2014-12-19 Thread Jon Chase
Hmmm, I see this a lot (multiple times per second) in the stdout logs of my
application:

2014-12-19T16:12:35.748+: [GC (Allocation Failure) [ParNew:
286663K-12530K(306688K), 0.0074579 secs] 1470813K-1198034K(2063104K),
0.0075189 secs] [Times: user=0.03 sys=0.00, real=0.01 secs]


And finally I see

2014-12-19 16:12:36,116 ERROR [SIGTERM handler]
executor.CoarseGrainedExecutorBackend (SignalLogger.scala:handle(57)) -
RECEIVED SIGNAL 15: SIGTERM

which I assume is coming from Yarn, after which the log contains this and
then ends:

Heap
 par new generation   total 306688K, used 23468K [0x8000,
0x94cc, 0x94cc)
  eden space 272640K,   4% used [0x8000, 0x80abff10,
0x90a4)
  from space 34048K,  36% used [0x92b8, 0x937ab488,
0x94cc)
  to   space 34048K,   0% used [0x90a4, 0x90a4,
0x92b8)
 concurrent mark-sweep generation total 1756416K, used 1186756K
[0x94cc, 0x0001, 0x0001)
 Metaspace   used 52016K, capacity 52683K, committed 52848K, reserved
1095680K
  class spaceused 7149K, capacity 7311K, committed 7392K, reserved
1048576K







On Fri, Dec 19, 2014 at 11:16 AM, Jon Chase jon.ch...@gmail.com wrote:

 I'm actually already running 1.1.1.

 I also just tried --conf spark.yarn.executor.memoryOverhead=4096, but no
 luck.  Still getting ExecutorLostFailure (executor lost).

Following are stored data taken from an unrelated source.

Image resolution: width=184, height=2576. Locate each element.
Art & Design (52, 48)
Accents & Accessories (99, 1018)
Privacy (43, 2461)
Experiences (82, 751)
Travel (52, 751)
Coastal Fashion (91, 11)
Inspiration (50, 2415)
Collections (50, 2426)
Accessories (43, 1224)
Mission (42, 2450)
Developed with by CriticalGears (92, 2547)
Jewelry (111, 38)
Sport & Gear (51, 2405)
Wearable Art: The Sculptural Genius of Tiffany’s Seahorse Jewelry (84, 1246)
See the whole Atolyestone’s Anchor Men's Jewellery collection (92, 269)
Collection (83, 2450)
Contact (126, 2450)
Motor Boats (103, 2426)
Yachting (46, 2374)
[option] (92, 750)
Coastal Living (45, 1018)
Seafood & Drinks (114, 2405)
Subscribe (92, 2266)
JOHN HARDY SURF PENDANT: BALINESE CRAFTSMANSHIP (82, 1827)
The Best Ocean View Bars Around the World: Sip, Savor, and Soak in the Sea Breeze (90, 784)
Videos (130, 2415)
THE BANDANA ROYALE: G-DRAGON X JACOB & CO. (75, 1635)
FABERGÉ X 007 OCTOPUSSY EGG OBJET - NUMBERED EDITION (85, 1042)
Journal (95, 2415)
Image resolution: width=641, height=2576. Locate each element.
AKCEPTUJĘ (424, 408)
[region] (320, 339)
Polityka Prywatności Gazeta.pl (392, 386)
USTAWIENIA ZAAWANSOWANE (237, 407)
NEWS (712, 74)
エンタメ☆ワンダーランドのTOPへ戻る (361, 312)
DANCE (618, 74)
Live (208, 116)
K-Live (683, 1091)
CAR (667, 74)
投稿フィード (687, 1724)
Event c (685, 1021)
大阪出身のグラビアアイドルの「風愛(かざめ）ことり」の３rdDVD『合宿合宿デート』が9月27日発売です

 On Fri, Dec 19, 2014 at 10:43 AM, Rafal Kwasny rafal.kwa...@gmail.com
 wrote:

 Hi,
 Just upgrade to 1.1.1 - it was fixed some time ago

 /Raf


 sandy.r...@cloudera.com wrote:

 Hi Jon,

 The fix for this is to increase spark.yarn.executor.memoryOverhead to
 something greater than it's default of 384.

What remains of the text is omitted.